季節は4月を迎えていた。春のやわらかな日差しが王都中を包み、芳しい花の香りがどこからともなく漂ってくる。私が王都にきて6回目の春だ。
学院は後期課程のため、通学は週に1度。行きの馬車の中で殿下は変わらず外を眺め、私は膝に目を落とす。学院に着けば待ち構えていたかのようにカイエン様とメラニア様がやってきて、3人で教室に移動するのを後ろからついていく。幾度となく繰り返された光景を見るのもあとわずかだ。殿下の誕生日は6月の頭。その日、私は王太子宮を辞し、マクレガー領へと発つ。
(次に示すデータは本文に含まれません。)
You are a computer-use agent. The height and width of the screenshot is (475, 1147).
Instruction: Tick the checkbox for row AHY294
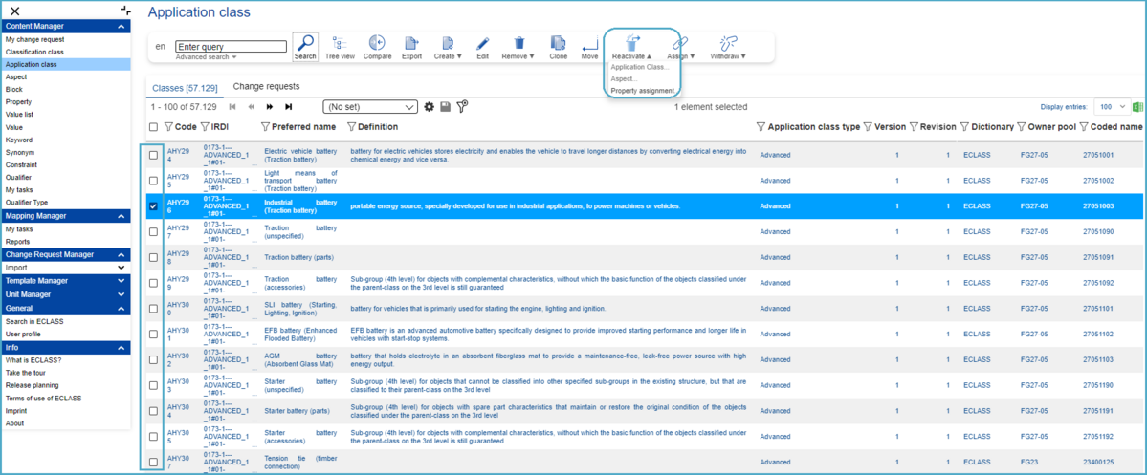point(154,155)
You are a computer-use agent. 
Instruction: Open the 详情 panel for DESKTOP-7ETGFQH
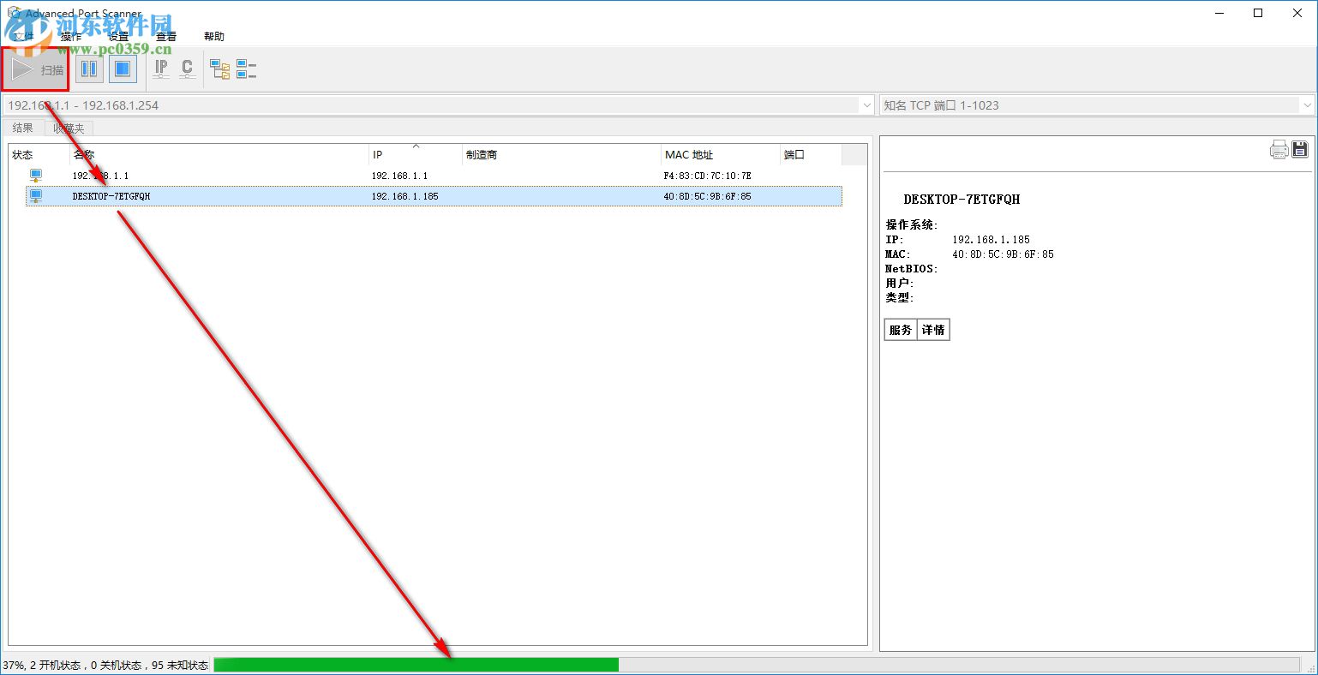pos(933,329)
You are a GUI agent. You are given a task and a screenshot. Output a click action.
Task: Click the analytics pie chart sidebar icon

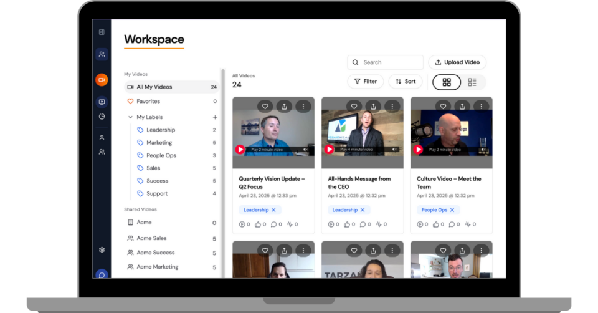[102, 117]
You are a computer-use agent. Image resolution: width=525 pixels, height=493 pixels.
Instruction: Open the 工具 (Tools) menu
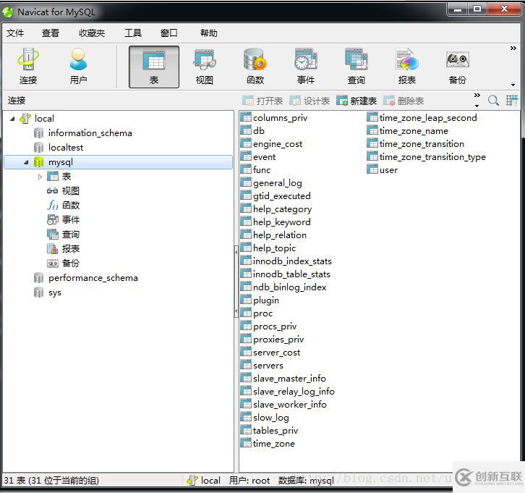[x=133, y=33]
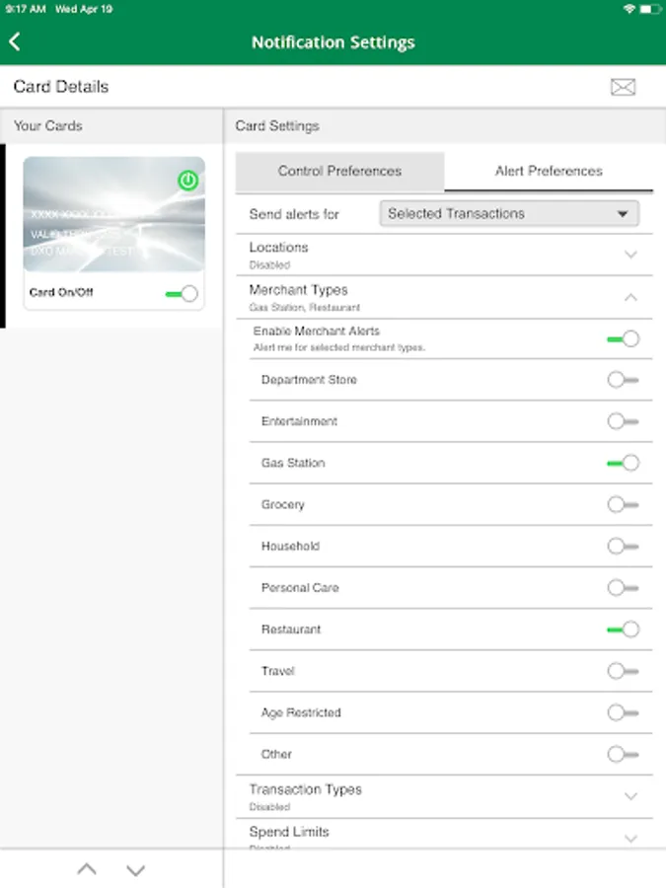Select the card image thumbnail
The width and height of the screenshot is (666, 888).
tap(113, 215)
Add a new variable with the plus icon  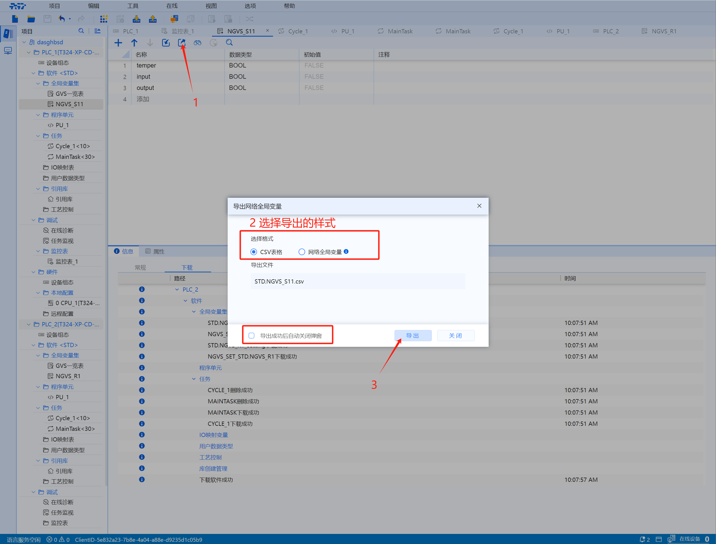tap(118, 42)
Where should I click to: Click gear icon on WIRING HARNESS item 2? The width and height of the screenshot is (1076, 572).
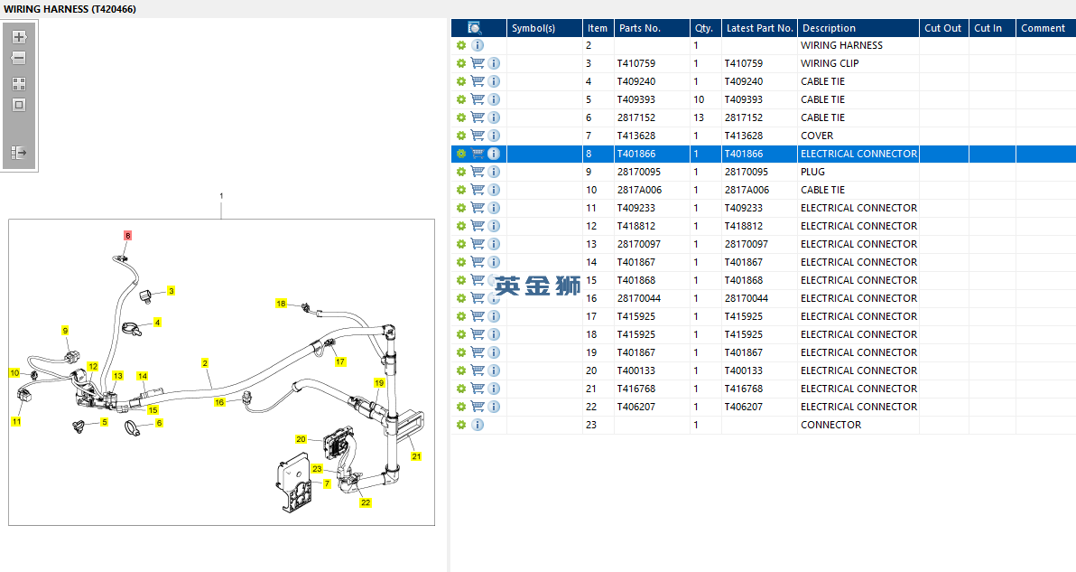point(461,45)

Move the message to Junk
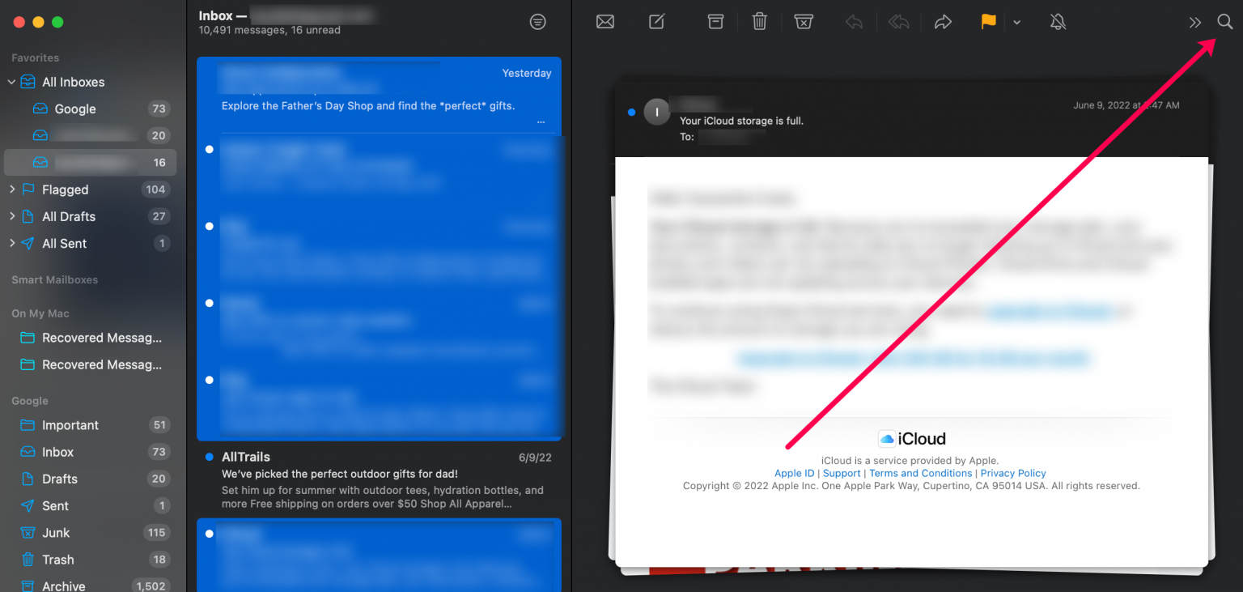tap(804, 22)
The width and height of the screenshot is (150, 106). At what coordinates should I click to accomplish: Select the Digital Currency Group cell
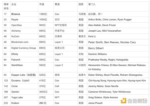coord(24,48)
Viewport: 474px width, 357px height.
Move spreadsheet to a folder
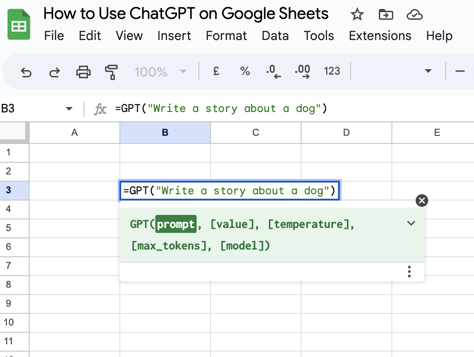coord(386,14)
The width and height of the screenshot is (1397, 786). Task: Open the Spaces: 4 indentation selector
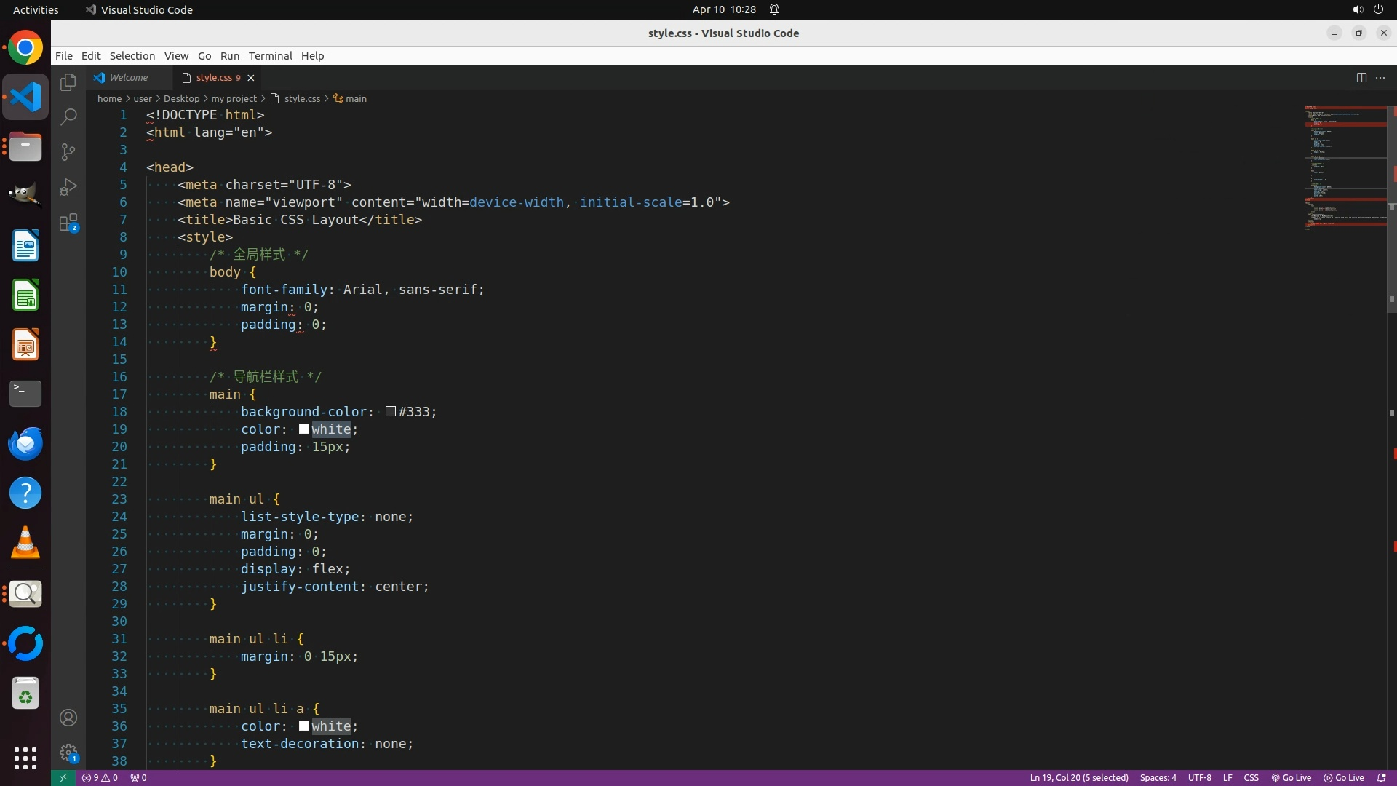(x=1158, y=778)
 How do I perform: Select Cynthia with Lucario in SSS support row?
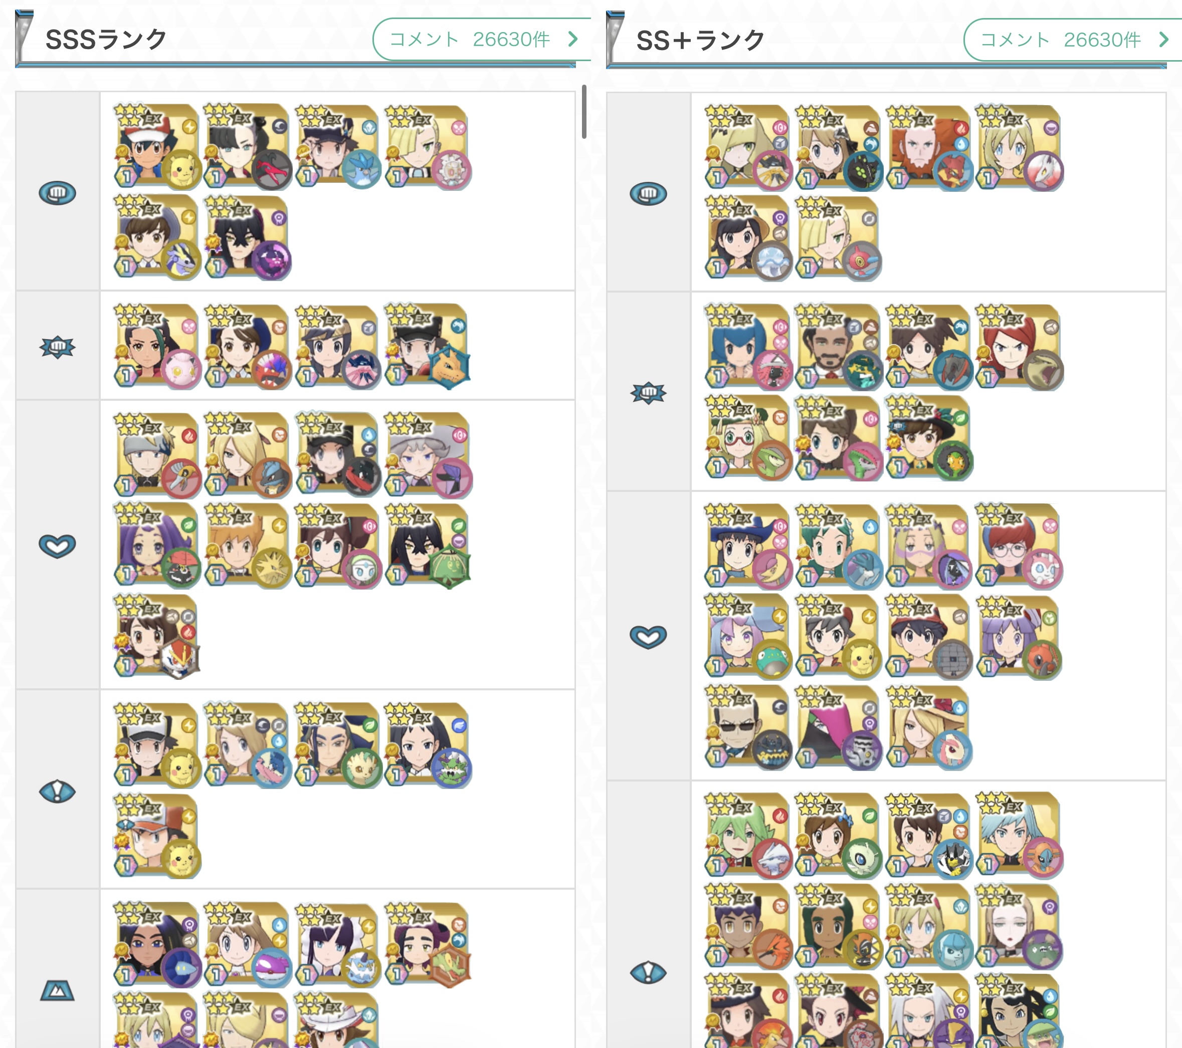click(248, 455)
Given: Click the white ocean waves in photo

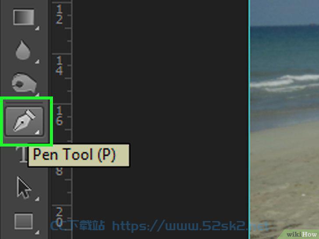Looking at the screenshot, I should 285,82.
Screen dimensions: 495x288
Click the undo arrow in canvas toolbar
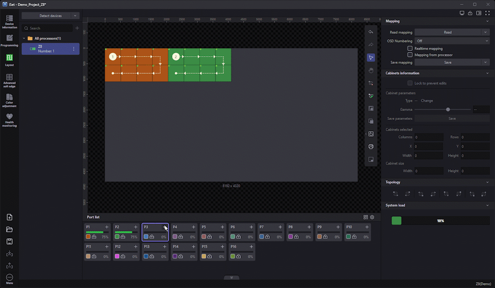[x=371, y=32]
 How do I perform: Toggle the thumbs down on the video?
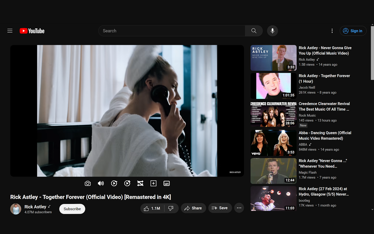171,208
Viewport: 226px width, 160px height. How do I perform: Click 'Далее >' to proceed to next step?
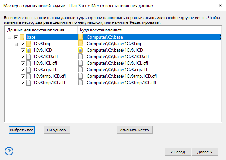pyautogui.click(x=205, y=152)
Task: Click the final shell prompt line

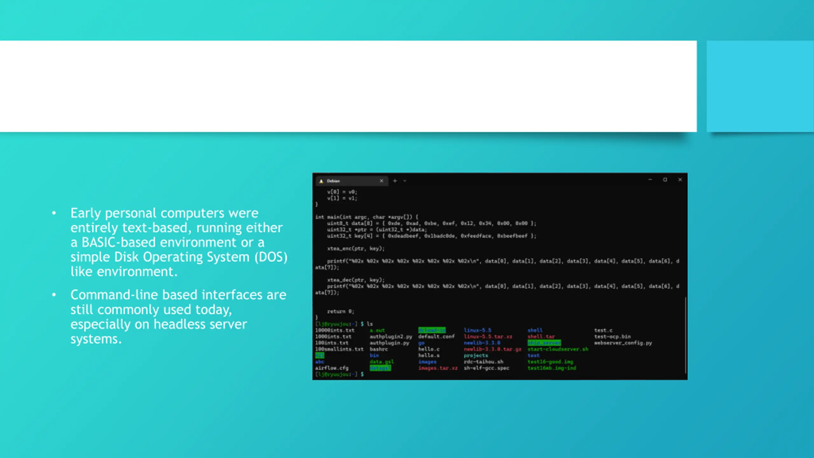Action: point(339,374)
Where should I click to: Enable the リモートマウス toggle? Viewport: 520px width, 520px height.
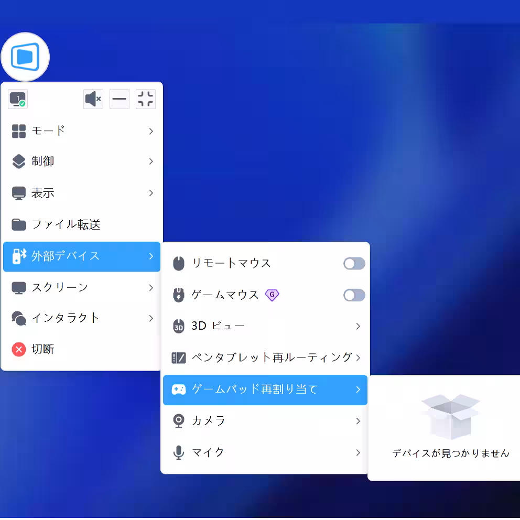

見るのが辛かった殿下とメラニア様の姿だったが、いつの間にかそれも苦ではなくなっていた。愛する殿下の姿を見られるのもあと2ヶ月だと思うと、恋人とのツーショットだってずっと眺めていたいと思う。我ながら見事なこじらせっぷりだ。
実家には手紙で、卒業後の進路が決まったことだけを伝えることが許された。検閲が入る手紙で詳細が書けないことは母も承知している。せめて安心させてあげたいとそのことを書き記すと、思わぬ返事が帰ってきた。連絡役のバルト伯爵から私の詳細を伝える手紙が別に届いたのだそうだ。「おめでとう、本当に誇らしく思う、あなたなら大丈夫、どうか幸せに」と娘の巣立ちを喜ぶ言葉が連なっているのを見て、やはり実家に寄生するのでなく自立の方向に舵を切ったことはよかったのだと改めて感じた。
卒業論文の仕上がりも順調で、私はかつてないほど穏やかな学院生活を送っていた。
そのまま月日は飛ぶように過ぎ、とうとう殿下の誕生日の前日を迎えた。
すなわちそれが、私の契約満了日だった。